_Extracted data_
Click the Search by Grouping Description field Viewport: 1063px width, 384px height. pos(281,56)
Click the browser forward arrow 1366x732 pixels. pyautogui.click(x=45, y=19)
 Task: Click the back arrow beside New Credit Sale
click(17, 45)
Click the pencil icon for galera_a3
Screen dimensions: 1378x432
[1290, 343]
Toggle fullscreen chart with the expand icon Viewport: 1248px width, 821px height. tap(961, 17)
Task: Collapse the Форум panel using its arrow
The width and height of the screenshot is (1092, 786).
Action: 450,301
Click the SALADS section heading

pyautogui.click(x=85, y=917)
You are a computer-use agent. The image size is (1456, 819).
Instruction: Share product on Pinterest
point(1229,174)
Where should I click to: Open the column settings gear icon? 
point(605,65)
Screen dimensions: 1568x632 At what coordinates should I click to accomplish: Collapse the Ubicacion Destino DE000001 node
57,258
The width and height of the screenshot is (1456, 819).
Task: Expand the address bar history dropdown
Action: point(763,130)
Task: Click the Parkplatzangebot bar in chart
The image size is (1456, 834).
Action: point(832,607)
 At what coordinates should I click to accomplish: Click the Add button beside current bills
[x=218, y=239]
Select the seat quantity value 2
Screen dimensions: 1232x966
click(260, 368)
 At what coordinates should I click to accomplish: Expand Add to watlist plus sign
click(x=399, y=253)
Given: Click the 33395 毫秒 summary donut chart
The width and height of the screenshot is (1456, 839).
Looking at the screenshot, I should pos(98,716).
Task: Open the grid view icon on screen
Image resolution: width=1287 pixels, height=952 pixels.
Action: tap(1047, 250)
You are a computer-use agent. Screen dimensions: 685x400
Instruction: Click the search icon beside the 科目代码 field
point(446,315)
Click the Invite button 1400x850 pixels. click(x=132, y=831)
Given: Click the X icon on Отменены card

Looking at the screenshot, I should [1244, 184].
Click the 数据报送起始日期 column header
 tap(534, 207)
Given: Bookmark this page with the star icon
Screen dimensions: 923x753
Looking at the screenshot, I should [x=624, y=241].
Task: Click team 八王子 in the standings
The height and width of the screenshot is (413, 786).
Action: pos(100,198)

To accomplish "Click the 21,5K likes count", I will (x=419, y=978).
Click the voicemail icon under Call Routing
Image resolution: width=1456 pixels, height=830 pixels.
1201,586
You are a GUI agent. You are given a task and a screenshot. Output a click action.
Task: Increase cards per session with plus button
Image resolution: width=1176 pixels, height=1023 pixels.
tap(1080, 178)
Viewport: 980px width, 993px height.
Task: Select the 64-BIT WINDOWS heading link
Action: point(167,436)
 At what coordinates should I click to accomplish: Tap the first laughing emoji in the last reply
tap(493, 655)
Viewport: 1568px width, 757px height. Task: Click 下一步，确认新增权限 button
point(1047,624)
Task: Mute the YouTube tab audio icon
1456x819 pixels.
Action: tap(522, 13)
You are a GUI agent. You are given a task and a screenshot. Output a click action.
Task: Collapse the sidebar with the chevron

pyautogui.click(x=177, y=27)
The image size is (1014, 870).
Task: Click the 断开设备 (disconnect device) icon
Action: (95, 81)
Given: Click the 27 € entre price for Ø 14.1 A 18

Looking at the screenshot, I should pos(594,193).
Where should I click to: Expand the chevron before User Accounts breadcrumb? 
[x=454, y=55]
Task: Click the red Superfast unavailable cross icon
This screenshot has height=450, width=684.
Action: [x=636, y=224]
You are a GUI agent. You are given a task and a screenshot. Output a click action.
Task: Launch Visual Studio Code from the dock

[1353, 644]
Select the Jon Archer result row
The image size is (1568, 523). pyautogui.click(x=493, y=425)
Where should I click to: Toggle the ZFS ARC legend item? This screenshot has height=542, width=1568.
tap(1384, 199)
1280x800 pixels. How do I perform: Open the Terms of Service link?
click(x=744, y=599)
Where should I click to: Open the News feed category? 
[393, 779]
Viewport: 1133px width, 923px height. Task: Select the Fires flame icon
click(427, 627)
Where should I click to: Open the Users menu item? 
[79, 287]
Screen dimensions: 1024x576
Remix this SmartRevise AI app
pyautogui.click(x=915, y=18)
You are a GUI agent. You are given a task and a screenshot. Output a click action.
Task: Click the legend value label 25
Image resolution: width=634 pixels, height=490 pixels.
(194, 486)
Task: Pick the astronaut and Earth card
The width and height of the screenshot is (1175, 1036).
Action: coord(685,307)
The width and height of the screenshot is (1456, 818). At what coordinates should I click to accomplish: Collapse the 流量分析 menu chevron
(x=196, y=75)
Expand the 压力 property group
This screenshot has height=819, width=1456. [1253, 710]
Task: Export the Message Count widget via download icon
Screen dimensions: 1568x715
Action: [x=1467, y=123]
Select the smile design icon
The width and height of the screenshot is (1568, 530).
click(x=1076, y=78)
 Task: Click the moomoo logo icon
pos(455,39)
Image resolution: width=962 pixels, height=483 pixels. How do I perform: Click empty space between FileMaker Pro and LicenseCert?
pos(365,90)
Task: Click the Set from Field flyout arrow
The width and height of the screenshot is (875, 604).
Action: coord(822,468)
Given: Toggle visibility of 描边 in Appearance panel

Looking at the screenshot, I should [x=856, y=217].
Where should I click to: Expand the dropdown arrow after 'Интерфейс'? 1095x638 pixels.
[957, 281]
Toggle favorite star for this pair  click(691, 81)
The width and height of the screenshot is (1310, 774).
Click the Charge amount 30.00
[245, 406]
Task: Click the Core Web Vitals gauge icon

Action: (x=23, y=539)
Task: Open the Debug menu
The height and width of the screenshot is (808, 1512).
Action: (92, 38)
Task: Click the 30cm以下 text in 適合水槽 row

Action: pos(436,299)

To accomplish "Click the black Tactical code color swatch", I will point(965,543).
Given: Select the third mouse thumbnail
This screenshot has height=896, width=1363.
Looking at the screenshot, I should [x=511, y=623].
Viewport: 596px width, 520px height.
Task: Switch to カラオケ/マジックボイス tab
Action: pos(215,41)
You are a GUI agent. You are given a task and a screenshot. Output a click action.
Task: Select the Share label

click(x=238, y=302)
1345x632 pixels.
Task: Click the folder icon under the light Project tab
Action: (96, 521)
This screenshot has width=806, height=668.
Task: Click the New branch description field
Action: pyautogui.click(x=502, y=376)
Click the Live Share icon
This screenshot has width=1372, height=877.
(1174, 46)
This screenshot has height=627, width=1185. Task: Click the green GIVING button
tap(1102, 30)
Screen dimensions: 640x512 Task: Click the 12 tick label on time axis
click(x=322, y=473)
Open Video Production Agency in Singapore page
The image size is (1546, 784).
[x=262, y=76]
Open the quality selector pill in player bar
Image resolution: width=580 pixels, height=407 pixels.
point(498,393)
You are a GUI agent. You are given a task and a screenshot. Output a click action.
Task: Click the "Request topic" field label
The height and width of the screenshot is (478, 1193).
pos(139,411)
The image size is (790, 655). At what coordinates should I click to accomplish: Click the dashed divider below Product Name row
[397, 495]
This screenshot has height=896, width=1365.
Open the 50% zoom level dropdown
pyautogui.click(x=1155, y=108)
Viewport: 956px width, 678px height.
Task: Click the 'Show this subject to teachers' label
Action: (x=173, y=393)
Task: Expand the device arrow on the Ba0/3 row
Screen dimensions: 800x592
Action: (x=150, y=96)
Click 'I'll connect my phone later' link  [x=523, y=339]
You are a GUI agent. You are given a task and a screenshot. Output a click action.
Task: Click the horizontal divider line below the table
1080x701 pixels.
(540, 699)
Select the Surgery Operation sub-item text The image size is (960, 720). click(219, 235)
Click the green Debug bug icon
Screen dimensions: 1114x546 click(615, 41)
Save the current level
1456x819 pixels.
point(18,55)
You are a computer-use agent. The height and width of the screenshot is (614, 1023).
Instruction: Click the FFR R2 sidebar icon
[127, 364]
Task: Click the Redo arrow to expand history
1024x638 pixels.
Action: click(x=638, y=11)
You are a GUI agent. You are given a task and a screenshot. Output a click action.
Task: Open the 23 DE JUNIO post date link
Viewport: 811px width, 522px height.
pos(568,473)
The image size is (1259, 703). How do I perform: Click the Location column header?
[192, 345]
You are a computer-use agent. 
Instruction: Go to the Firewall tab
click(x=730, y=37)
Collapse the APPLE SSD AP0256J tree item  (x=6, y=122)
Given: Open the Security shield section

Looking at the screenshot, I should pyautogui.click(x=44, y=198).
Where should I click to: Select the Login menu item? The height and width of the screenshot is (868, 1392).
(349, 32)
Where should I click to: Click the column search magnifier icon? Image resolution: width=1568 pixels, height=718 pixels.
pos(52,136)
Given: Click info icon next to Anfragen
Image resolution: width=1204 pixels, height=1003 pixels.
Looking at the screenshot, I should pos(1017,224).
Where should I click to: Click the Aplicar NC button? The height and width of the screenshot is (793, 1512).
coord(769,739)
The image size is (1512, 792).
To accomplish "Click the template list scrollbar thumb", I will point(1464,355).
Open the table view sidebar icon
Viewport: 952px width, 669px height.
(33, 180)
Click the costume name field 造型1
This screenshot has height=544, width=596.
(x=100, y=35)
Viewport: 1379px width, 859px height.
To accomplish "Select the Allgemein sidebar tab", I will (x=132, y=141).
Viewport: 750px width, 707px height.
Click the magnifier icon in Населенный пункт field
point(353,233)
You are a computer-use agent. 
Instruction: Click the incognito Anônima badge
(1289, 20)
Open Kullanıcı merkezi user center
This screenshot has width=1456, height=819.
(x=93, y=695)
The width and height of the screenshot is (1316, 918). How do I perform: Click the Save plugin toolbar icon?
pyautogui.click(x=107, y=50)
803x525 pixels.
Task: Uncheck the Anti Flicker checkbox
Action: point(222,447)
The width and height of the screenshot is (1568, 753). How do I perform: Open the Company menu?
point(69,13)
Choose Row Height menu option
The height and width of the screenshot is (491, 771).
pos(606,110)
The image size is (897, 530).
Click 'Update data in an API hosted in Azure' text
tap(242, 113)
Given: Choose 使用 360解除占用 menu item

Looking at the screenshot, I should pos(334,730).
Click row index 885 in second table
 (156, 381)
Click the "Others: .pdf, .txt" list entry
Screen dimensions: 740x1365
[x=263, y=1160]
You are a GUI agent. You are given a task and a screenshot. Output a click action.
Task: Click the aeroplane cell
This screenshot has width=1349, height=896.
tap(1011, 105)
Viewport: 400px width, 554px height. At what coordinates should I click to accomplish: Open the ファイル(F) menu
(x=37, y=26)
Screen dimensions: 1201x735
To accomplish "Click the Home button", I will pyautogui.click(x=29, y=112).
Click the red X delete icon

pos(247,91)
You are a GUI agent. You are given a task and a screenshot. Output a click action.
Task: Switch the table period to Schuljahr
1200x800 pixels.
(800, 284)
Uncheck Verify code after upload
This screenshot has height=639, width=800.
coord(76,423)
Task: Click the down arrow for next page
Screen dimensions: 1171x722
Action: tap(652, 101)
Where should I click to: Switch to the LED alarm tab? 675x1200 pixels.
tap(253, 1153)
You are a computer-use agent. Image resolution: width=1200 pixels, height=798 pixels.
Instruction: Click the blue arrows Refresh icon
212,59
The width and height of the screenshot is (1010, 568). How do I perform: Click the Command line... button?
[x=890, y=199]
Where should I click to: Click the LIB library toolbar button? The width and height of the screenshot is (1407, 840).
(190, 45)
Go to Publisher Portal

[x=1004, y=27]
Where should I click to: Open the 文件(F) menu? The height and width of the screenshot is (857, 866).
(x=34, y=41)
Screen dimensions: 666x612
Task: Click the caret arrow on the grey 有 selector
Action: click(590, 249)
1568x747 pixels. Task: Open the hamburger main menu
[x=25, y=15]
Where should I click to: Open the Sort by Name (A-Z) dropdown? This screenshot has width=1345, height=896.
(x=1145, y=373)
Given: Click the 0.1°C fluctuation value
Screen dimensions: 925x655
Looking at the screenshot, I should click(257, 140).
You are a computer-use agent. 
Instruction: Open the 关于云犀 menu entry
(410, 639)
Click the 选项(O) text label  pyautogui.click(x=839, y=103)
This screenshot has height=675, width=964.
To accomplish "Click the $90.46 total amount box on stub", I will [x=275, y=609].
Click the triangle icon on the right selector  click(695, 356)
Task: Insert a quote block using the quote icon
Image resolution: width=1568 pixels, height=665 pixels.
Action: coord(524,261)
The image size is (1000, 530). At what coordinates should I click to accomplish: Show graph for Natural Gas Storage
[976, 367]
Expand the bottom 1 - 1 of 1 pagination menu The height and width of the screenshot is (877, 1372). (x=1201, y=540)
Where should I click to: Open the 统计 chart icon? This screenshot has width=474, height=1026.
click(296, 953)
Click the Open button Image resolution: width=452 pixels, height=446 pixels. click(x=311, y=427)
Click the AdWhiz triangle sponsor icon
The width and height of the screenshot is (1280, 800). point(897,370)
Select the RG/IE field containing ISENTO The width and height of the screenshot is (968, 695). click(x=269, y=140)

_The request_
Copy the rows verbatim, beginning at the line that contains "Open the table view sidebar icon" and ending after the line that contains "tap(1011, 105)".

_Task solution_
Open the table view sidebar icon
Viewport: 952px width, 669px height.
(33, 180)
Click the costume name field 造型1
This screenshot has height=544, width=596.
(x=100, y=35)
Viewport: 1379px width, 859px height.
To accomplish "Select the Allgemein sidebar tab", I will (x=132, y=141).
Viewport: 750px width, 707px height.
Click the magnifier icon in Населенный пункт field
point(353,233)
You are a computer-use agent. 
Instruction: Click the incognito Anônima badge
(1289, 20)
Open Kullanıcı merkezi user center
This screenshot has width=1456, height=819.
(x=93, y=695)
The width and height of the screenshot is (1316, 918). How do I perform: Click the Save plugin toolbar icon?
pyautogui.click(x=107, y=50)
803x525 pixels.
Task: Uncheck the Anti Flicker checkbox
Action: point(222,447)
The width and height of the screenshot is (1568, 753). How do I perform: Open the Company menu?
point(69,13)
Choose Row Height menu option
The height and width of the screenshot is (491, 771).
pos(606,110)
The image size is (897, 530).
Click 'Update data in an API hosted in Azure' text
tap(242, 113)
Given: Choose 使用 360解除占用 menu item

Looking at the screenshot, I should pos(334,730).
Click row index 885 in second table
 (156, 381)
Click the "Others: .pdf, .txt" list entry
Screen dimensions: 740x1365
[x=263, y=1160]
You are a GUI agent. You are given a task and a screenshot. Output a click action.
Task: Click the aeroplane cell
This screenshot has width=1349, height=896.
tap(1011, 105)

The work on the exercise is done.